As a final method of protection, every time a chromosome is copied, the DNA is a bit shorter. Having a non coding sequence at the end means that section can shorten without altering the function of the coding DNA.

They are also an aging clock

Telomeres are also a kind of “aging clock” and with each division of a cell the telomeres shorten. An enzyme called telomerase can reverse that shortening but this only normally happens in our germline and some stem cells.

Normal (somatic) cells do not have access to telomerase so they cannot restore the lost repeats on the ends of their chromosomes. Ultimately this means that each division makes the telomeres shorter and shorter. Once it becomes critically short the cell stops dividing and enters cellular senescence, a state where the cell shuts down and destroys itself.

This cellular clock is thought to be an anti-cancer measure to remove old and potentially damaged cells from the system. Also, if all our somatic cells had access to telomerase it could open the door to cancer, so this is why in most cells it is turned off.

Normally this safety measure is a positive thing, but as we grow older more and more cells reach this replicative limit. This ultimately means there are no new cells to replace those lost which leads to tissue and organ failure.

What causes telomere attrition?

  • Oxidative stress
  • Chronic inflammation
  • Exposure to infectious agents
  • Cell division

Oxidative stress there have been a number of studies suggesting that oxidative stress is associated with accelerated telomere shortening and dysfunction.

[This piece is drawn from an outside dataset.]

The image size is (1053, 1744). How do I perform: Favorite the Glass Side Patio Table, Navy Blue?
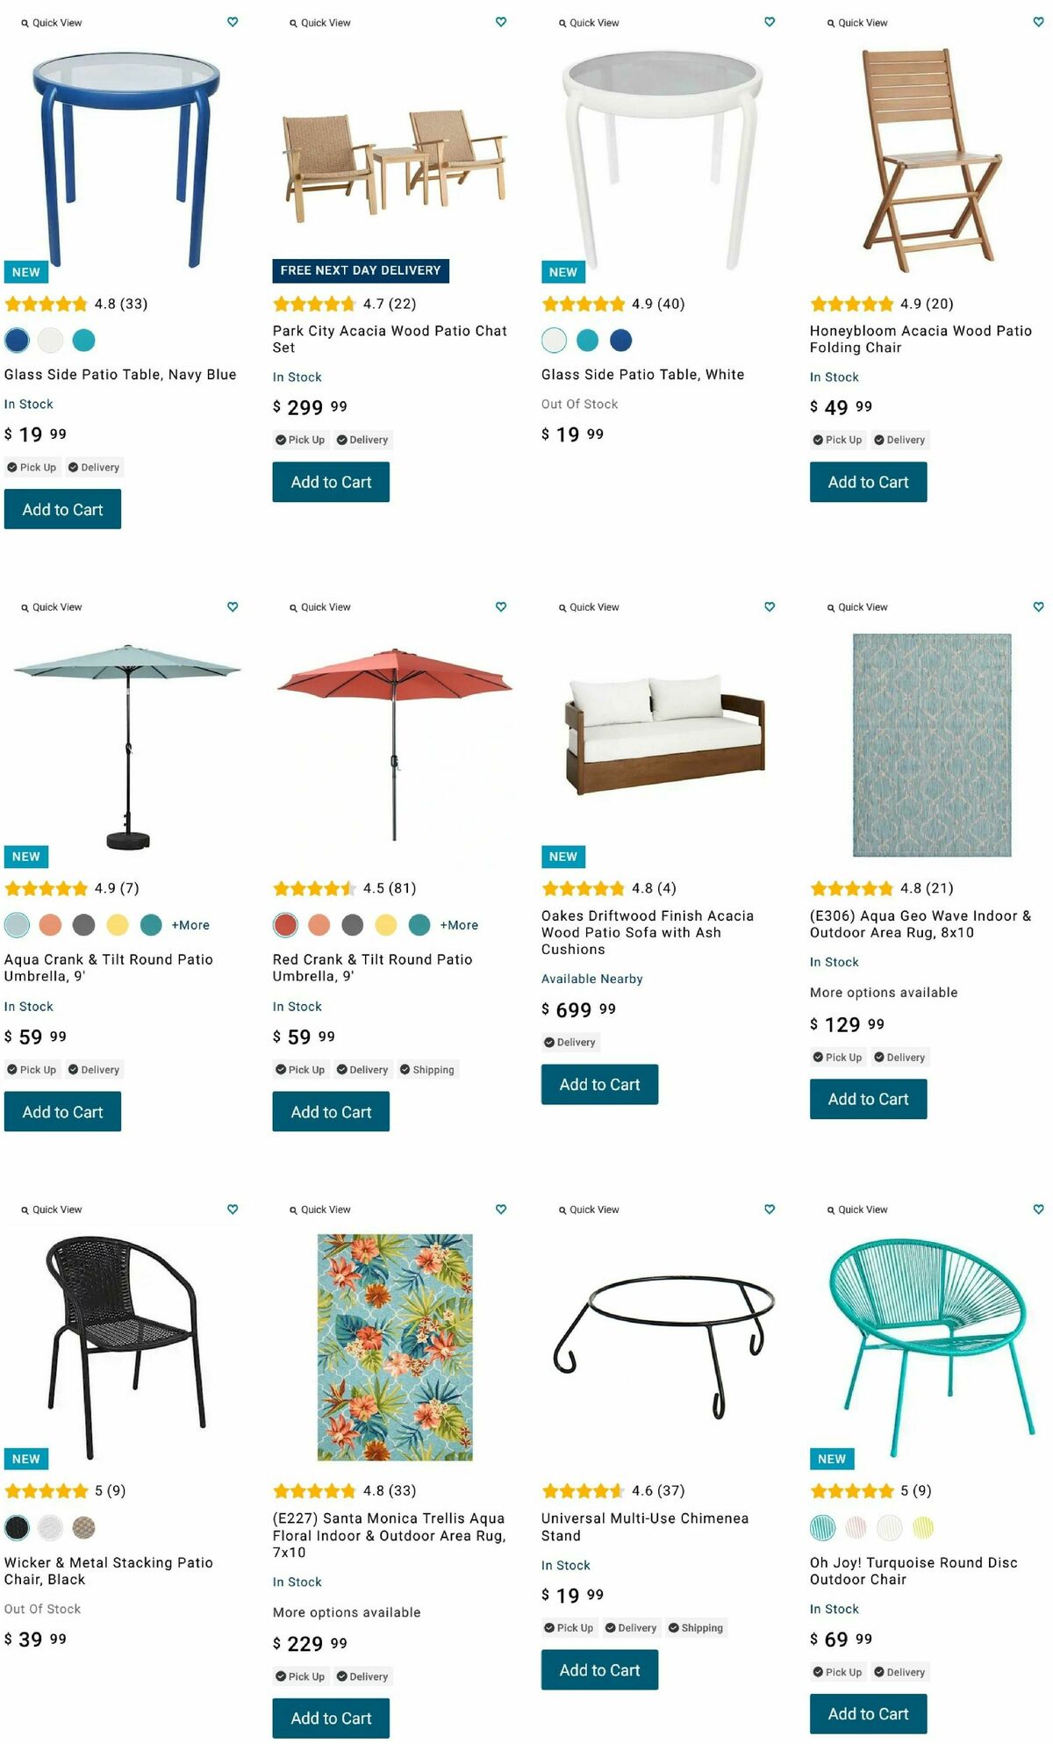233,22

This is a problem as not only can the environment provoke oxidative stress, but our own metabolism can generate it as a byproduct of its normal operation.

Chronic inflammation is also associated with telomere attrition. As we age the level of persistent inflammation from sources such as senescent cells, immune system dysfunction and more, typically rises. This smoldering background of inflammation is often referred to as “inflammaging” and contributes to the shortening of telomeres.

Exposure to infectious agents is another way in which telomeres can be shortened. Exposure to Salmonella and other infectious agents has been associated with faster telomere erosion.

Cell division is also another way in which telomeres shorten. With each new cell division, the telomeres shorten in all our cells with the exception of germline and some stem cells.

What can we do about telomere attrition?

There are a number of approaches being developed by researchers to restore lost telomeres and there are even things you can do yourself to potentially help.

  • Good lifestyle choices such as healthy diet, exercise, and meditation
  • Inserting extra copies of the telomerase gene into the DNA
  • Transient induction of telomerase gene using drugs
  • Injecting telomerase RNA into cells to transiently induce telomerase

Successfully slowing down how fast our telomeres erode, or even replacing those losses, could help reduce our risk for developing diseases such as fibrosis and keep our organs and tissues healthy.